### WORK INSTRUCTION
Restate all of the entries exactly, each line as it stands.

### RECORDS FOR PROCESSING
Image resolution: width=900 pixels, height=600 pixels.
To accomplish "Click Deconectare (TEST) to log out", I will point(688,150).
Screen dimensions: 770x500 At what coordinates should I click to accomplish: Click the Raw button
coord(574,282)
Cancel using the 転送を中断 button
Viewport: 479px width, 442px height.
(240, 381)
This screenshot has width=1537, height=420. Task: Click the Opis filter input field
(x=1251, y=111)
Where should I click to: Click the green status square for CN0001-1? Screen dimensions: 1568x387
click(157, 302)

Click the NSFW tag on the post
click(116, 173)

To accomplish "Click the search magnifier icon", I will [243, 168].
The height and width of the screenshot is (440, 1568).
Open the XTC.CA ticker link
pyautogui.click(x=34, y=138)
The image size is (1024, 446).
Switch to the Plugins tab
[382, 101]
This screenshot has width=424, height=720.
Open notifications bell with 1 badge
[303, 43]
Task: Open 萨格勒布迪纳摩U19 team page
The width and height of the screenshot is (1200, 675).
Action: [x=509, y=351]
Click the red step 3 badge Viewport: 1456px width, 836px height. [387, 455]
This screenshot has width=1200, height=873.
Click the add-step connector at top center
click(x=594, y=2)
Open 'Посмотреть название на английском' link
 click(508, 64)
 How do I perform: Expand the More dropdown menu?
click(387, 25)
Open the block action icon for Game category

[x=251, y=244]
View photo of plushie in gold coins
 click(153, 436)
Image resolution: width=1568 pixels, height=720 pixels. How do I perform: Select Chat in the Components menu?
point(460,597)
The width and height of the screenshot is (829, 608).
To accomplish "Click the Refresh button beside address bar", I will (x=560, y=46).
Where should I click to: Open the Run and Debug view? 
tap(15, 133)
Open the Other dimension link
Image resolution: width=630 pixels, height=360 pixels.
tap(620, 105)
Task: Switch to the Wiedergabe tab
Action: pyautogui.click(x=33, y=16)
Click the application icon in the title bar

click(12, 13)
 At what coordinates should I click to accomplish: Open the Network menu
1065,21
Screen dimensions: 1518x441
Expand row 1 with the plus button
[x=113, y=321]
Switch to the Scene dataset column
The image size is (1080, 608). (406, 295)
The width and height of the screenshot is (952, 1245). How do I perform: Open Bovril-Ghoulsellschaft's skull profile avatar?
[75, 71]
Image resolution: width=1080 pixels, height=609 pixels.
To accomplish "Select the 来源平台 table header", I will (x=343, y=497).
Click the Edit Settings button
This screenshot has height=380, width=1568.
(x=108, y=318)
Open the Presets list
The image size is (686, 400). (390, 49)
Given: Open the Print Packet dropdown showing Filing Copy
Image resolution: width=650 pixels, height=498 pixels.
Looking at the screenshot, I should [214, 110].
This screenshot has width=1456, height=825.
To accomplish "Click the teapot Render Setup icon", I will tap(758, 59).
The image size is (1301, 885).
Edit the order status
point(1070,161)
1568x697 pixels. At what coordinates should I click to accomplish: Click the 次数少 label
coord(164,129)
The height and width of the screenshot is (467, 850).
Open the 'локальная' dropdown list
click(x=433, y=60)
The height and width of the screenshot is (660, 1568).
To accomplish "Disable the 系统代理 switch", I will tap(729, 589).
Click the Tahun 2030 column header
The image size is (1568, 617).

### ANSWER BOX
Image resolution: width=900 pixels, height=600 pixels.
To accomplish "Click Deconectare (TEST) to log out", I will point(688,150).
Screen dimensions: 770x500 At what coordinates should I click to accomplish: Click the Raw button
coord(574,282)
Cancel using the 転送を中断 button
Viewport: 479px width, 442px height.
(240, 381)
This screenshot has width=1537, height=420. Task: Click the Opis filter input field
(x=1251, y=111)
Where should I click to: Click the green status square for CN0001-1? Screen dimensions: 1568x387
click(157, 302)

Click the NSFW tag on the post
click(116, 173)

To accomplish "Click the search magnifier icon", I will [243, 168].
The height and width of the screenshot is (440, 1568).
Open the XTC.CA ticker link
pyautogui.click(x=34, y=138)
The image size is (1024, 446).
Switch to the Plugins tab
[382, 101]
This screenshot has width=424, height=720.
Open notifications bell with 1 badge
[303, 43]
Task: Open 萨格勒布迪纳摩U19 team page
The width and height of the screenshot is (1200, 675).
Action: [x=509, y=351]
Click the red step 3 badge Viewport: 1456px width, 836px height. [387, 455]
This screenshot has width=1200, height=873.
Click the add-step connector at top center
click(x=594, y=2)
Open 'Посмотреть название на английском' link
 click(508, 64)
 How do I perform: Expand the More dropdown menu?
click(387, 25)
Open the block action icon for Game category

[x=251, y=244]
View photo of plushie in gold coins
 click(153, 436)
Image resolution: width=1568 pixels, height=720 pixels. How do I perform: Select Chat in the Components menu?
point(460,597)
The width and height of the screenshot is (829, 608).
To accomplish "Click the Refresh button beside address bar", I will (x=560, y=46).
Where should I click to: Open the Run and Debug view? 
tap(15, 133)
Open the Other dimension link
Image resolution: width=630 pixels, height=360 pixels.
tap(620, 105)
Task: Switch to the Wiedergabe tab
Action: pyautogui.click(x=33, y=16)
Click the application icon in the title bar

click(12, 13)
 At what coordinates should I click to accomplish: Open the Network menu
1065,21
Screen dimensions: 1518x441
Expand row 1 with the plus button
[x=113, y=321]
Switch to the Scene dataset column
The image size is (1080, 608). (406, 295)
The width and height of the screenshot is (952, 1245). How do I perform: Open Bovril-Ghoulsellschaft's skull profile avatar?
[75, 71]
Image resolution: width=1080 pixels, height=609 pixels.
To accomplish "Select the 来源平台 table header", I will (x=343, y=497).
Click the Edit Settings button
This screenshot has height=380, width=1568.
(x=108, y=318)
Open the Presets list
The image size is (686, 400). (390, 49)
Given: Open the Print Packet dropdown showing Filing Copy
Image resolution: width=650 pixels, height=498 pixels.
Looking at the screenshot, I should [214, 110].
This screenshot has width=1456, height=825.
To accomplish "Click the teapot Render Setup icon", I will tap(758, 59).
The image size is (1301, 885).
Edit the order status
point(1070,161)
1568x697 pixels. At what coordinates should I click to accomplish: Click the 次数少 label
coord(164,129)
The height and width of the screenshot is (467, 850).
Open the 'локальная' dropdown list
click(x=433, y=60)
The height and width of the screenshot is (660, 1568).
To accomplish "Disable the 系统代理 switch", I will tap(729, 589).
Click the Tahun 2030 column header
The image size is (1568, 617).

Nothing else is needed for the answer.